Other upcoming lectures include novelist Horatio Alger, given by UMW Reference and Humanities Librarian Emeritus Jack Bales on Feb. 16; General Douglas MacArthur, given by Professor of History and American Studies Porter Blakemore on Feb. 18; and authors and Black rights activists Anna Julia Cooper and W.E.B. DuBois by Professor of Sociology Kristin Marsh. To learn more about Great Lives and view past and upcoming lectures, please visit https://www.umw.edu/greatlives/.
Phi Beta Kappa Visiting Scholar and Mathematician Ken Ono Virtual Visit
The Kappa of Virginia Chapter and the University of Mary Washington Mathematics Department are pleased to host a Virtual Visit by the Phi Beta Kappa Visiting Scholar, Mathematician Ken Ono, on February 18-19, 2021.
The visit will feature classroom visits and a Zoom Webinar Public Lecture on Thursday, February 18, 2021, 5:00 – 6:15 p.m., titled “Why does Ramanujan, ‘The Man Who Knew Infinity,’ matter?”
Dr. Ken Ono is the Thomas Jefferson Professor of Mathematics at the University of Virginia, the Vice President of the American Mathematical Society, and the Chair of Mathematics of the American Association for the Advancement of Science.
Dr. Ono was also an Associate Producer and the Mathematics Consultant for the movie “The Man Who Knew Infinity” about Mathematician Srinivasa Ramanujan.
A showing of the film “The Man Who Knew Infinity” will be available to University of Mary Washington students on Tuesday, February 16, 2021, 5:00 – 7:00 p.m., at the Zoom link below.
For questions, please contact Dr. Suzanne Sumner at ssumner@umw.edu or call 540-654-1335.
UMW Galleries Presents “Origin, Celebrating UMW Studio Art Alumna Tenee’ Hart”

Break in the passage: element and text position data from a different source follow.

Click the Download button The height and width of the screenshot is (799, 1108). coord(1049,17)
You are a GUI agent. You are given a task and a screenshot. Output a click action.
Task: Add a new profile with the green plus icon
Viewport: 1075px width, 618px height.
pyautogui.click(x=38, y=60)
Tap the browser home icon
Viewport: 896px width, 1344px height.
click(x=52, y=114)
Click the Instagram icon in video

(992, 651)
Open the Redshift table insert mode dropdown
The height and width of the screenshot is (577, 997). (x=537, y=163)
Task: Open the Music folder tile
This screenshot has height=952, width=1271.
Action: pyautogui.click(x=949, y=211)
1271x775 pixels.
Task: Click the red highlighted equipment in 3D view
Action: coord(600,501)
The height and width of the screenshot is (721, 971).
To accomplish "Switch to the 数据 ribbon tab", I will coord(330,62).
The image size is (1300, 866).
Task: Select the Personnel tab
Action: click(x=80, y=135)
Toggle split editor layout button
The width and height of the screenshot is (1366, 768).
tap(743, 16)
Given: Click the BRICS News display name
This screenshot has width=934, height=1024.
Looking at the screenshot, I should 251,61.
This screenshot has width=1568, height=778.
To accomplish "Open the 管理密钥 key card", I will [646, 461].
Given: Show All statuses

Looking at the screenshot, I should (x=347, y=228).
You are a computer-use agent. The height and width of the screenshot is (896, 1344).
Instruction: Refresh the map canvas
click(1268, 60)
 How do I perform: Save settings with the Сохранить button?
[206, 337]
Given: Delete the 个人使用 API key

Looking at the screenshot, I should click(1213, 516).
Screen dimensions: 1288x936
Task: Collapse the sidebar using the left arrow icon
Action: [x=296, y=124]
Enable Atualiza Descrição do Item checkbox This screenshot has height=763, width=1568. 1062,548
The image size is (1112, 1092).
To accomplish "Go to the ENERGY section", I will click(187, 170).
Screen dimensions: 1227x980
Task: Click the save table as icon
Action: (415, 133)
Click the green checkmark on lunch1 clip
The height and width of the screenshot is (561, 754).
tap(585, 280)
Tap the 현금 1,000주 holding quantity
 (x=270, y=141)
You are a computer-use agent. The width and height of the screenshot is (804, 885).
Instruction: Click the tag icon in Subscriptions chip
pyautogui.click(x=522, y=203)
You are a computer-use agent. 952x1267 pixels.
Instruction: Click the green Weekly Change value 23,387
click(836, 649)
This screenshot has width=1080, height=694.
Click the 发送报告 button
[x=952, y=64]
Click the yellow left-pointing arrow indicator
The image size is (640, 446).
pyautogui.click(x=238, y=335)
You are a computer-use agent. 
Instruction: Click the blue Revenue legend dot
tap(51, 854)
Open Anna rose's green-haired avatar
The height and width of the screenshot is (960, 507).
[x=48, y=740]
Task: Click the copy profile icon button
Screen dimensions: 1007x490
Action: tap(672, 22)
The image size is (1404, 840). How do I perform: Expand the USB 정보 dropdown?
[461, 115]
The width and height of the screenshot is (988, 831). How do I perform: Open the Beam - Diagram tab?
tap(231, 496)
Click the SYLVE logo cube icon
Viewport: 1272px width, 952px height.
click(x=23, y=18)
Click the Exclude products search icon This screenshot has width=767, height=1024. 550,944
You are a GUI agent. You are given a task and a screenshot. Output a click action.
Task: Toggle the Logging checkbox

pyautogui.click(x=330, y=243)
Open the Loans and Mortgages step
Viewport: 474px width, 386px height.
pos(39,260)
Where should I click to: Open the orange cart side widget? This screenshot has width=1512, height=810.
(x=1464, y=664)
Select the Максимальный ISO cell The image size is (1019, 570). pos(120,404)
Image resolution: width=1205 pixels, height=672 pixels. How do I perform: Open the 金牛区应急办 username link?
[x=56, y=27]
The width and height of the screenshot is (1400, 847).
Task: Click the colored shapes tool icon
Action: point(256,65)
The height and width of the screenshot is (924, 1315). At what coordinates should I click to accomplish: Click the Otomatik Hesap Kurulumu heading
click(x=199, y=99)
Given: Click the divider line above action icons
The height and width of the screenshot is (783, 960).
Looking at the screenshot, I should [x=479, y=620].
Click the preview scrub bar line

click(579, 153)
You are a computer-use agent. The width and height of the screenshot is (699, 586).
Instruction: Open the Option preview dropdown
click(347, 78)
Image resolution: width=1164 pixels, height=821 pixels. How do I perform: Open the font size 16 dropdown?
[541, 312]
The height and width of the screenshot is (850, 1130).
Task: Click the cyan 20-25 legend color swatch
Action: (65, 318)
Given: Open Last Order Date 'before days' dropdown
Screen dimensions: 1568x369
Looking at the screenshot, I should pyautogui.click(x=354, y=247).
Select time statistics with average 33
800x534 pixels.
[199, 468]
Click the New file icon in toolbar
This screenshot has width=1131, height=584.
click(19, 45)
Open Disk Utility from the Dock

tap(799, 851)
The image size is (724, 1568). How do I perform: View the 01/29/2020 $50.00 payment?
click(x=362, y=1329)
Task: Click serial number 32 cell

UMW Galleries presents “Origin, Celebrating UMW Studio Art Alumna Tenee’ Hart.” In the duPont Gallery from February 11 through March 21. Open Tuesday through Friday, 10 to 4, and Saturday and Sunday, 1 to 4. Limited capacity: schedule your visit in advance at www.umwgalleries.org. A scheduled talk with the artist has been postponed due to
About the artist: Tenee’ Hart is an ‘unconventional’ fiber sculpture artist pursuing themes of feminism that delve into topics of beauty, anatomy, and injustices of women. Material usage throughout her practice is critical due to their innate history and meanings. Hart hails from Virginia, where she was born and raised. She received her Bachelor of Arts degree from the University of Mary Washington in 2011. Later, Hart pursued and currently holds a Masters of Fine Arts degree from Florida State University, where she has been teaching, at the college level, since 2014. She enjoys dinosaurs, radical feminism, glitter, stickers, fur babies, and everything that is the 80’s!